O time de General Severiano venceu por 3 a 1, terminou com um jejum de uma década sem levantar a Taça Rio, e, de quebra, carimbou a vaga na decisão do Carioca contra o Flamengo. Mas a imagem mais marcante daquele confronto foi o beijo que o zagueiro Cléberson, da Cabofriense, deu em Ubiraci.
"Foi uma coisa engraçada. Esse jogo foi um marco para mim. Em minha carreira toda como árbitro, graças a Deus, nunca fui agredido. Passei batido no amador, e olha que peguei um amador pesado, hein! Esperava tudo de um jogador, mas não aquilo (risos). Foi uma partida histórica. Encarei aquela final e Papai do Céu foi bom comigo. Fui bem e ainda ganhei um beijo. Uma coisa inédita, né? Foi uma surpresa porque você espera tudo, um xingamento... Mas um beijo? Ainda brinquei com o cara e disse: 'Você não pode me beijar' e aí pegou mais ainda", disse o ex-árbitro, ao UOL Esporte.

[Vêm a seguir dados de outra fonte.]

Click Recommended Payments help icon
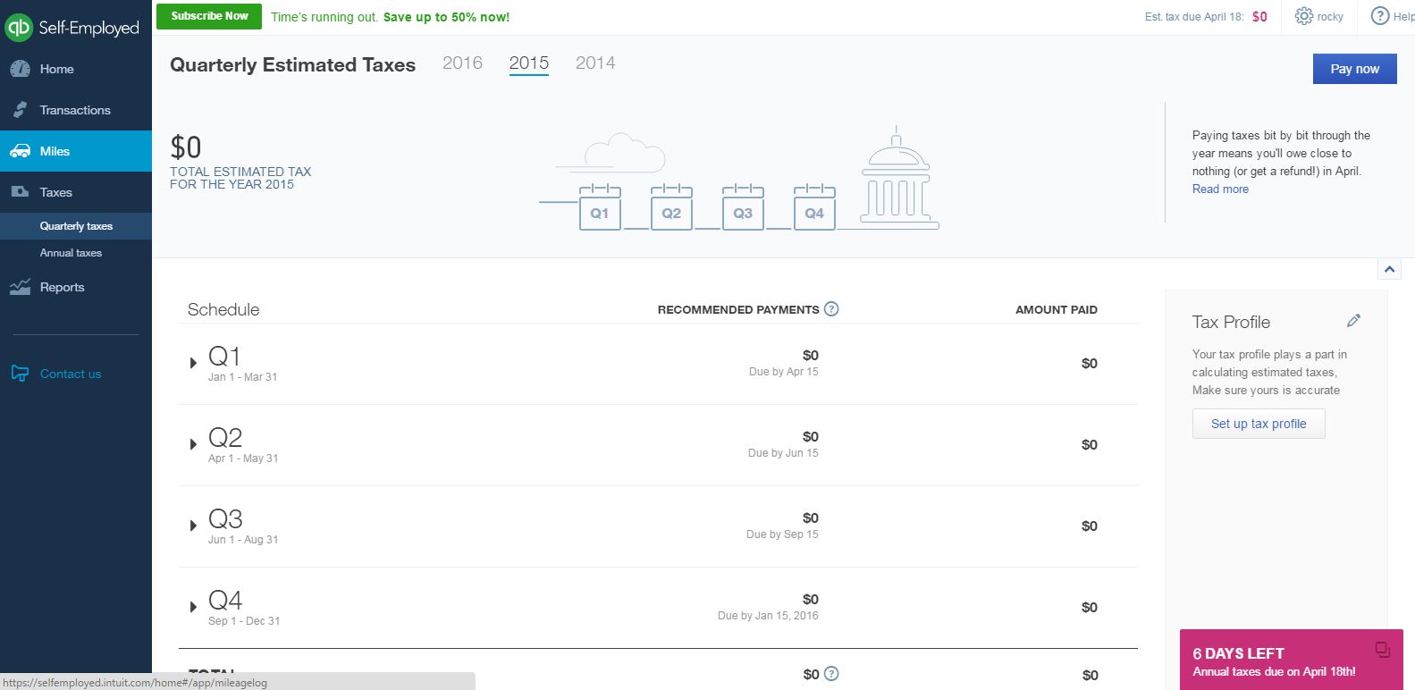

Com bom humor, Ubiraci recorda que nunca mais esteve com Cléberson, o zagueiro "beijoqueiro". "Dizem que ele está na Austrália. Uma vez até brinquei dizendo que tínhamos de nos encontrar porque todo mundo fala sobre aquilo [o beijo]. Mas sempre levei na esportiva".
Cléberson, realmente, reside na Austrália, onde é técnico do Redland, da Segunda Divisão nacional, conforme mostrou recentemente o "Blog do Menon", do UOL Esporte.
A partida de hoje acontece após muita polêmica envolvendo o retorno do Campeonato Carioca. Um dos clubes contrários a uma volta imediata do futebol, o Botafogo retornou aos treinos presenciais no último dia 20 e era favorável à retomada do Estadual apenas em julho.
Ao lado do Fluminense, o Alvinegro chegou a acionar o Tribunal de Justiça Desportiva (TJD-RJ) e o Superior Tribunal de Justiça Desportiva (STJD) pleiteando um período maior de preparação e um adiamento da data estipulada pela Federação de Futebol do Rio (Ferj), que era dia 22.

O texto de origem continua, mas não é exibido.